At the other end of the world, this huge ocean is still unknown, oceanographic campaigns are rare. A major player in the climate and marine biodiversity reserve, the international scientific community is unanimous: we need in situ measurements.
To explore this ocean of storms, which sailors call the « furious fifties », the naval engineering office SHIP ST located in Lorient, France, designed the POLAR POD.
Driven by the circumpolar current, like a satellite around Antarctica, POLAR POD will allow the acquisition of data and long-term observations that will be transmitted to researchers, oceanographers, climatologists, biologists; 43 scientific institutions from 12 countries are involved in the project.

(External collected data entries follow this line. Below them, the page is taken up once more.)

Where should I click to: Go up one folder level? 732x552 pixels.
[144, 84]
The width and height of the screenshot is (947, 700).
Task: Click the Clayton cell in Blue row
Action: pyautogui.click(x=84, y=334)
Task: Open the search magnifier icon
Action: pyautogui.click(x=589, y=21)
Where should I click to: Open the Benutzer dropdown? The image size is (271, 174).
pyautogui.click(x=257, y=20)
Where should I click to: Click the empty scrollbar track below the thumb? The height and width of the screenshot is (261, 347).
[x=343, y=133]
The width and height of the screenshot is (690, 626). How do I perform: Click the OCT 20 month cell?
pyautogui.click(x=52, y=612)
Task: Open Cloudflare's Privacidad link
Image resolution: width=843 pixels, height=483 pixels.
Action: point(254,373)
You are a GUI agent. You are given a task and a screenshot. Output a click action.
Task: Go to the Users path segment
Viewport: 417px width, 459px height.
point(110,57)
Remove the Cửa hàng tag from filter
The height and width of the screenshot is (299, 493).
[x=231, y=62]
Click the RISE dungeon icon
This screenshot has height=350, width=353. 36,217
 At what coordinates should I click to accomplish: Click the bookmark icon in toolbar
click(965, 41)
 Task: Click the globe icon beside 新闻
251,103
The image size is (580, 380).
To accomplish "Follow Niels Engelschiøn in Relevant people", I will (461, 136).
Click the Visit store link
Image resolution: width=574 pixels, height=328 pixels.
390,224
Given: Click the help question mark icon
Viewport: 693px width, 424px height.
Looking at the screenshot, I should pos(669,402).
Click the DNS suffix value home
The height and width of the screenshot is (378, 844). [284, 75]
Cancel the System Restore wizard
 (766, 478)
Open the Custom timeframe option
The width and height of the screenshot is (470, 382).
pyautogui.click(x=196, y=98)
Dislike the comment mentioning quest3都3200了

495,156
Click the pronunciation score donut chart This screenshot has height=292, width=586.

This expedition worthy of Jules Verne, will animate in real time a large international educational project on the Life Sciences of the Earth and the Environment in collaboration with the International Union for the Conservation of Nature (UICN). Young people need dreams, models of audacity, binding commitments, and believing in their ambitions.
The circumpolar drift
In orbit around Antarctica, the Polar POD, carried away by the Circumpolar Current, will circle the earth between 50 ° and 55 ° S.
This circumnavigation of 24 000 km, at the average speed of 1 knot (1.8 km / h) should last 2 years. Subject to headwinds and adverse currents, the Polar POD will not follow a straight line.
With its sails and a transverse propeller at 10 m below the waterline, it has the ability to bend its course to get away from icebergs.
Crews will be relayed every 2 months using an offshore supply type, which will be permanently assigned to the mission.
It will leave the nearest port to join the POLAR POD on its drift course on the 3 oceans.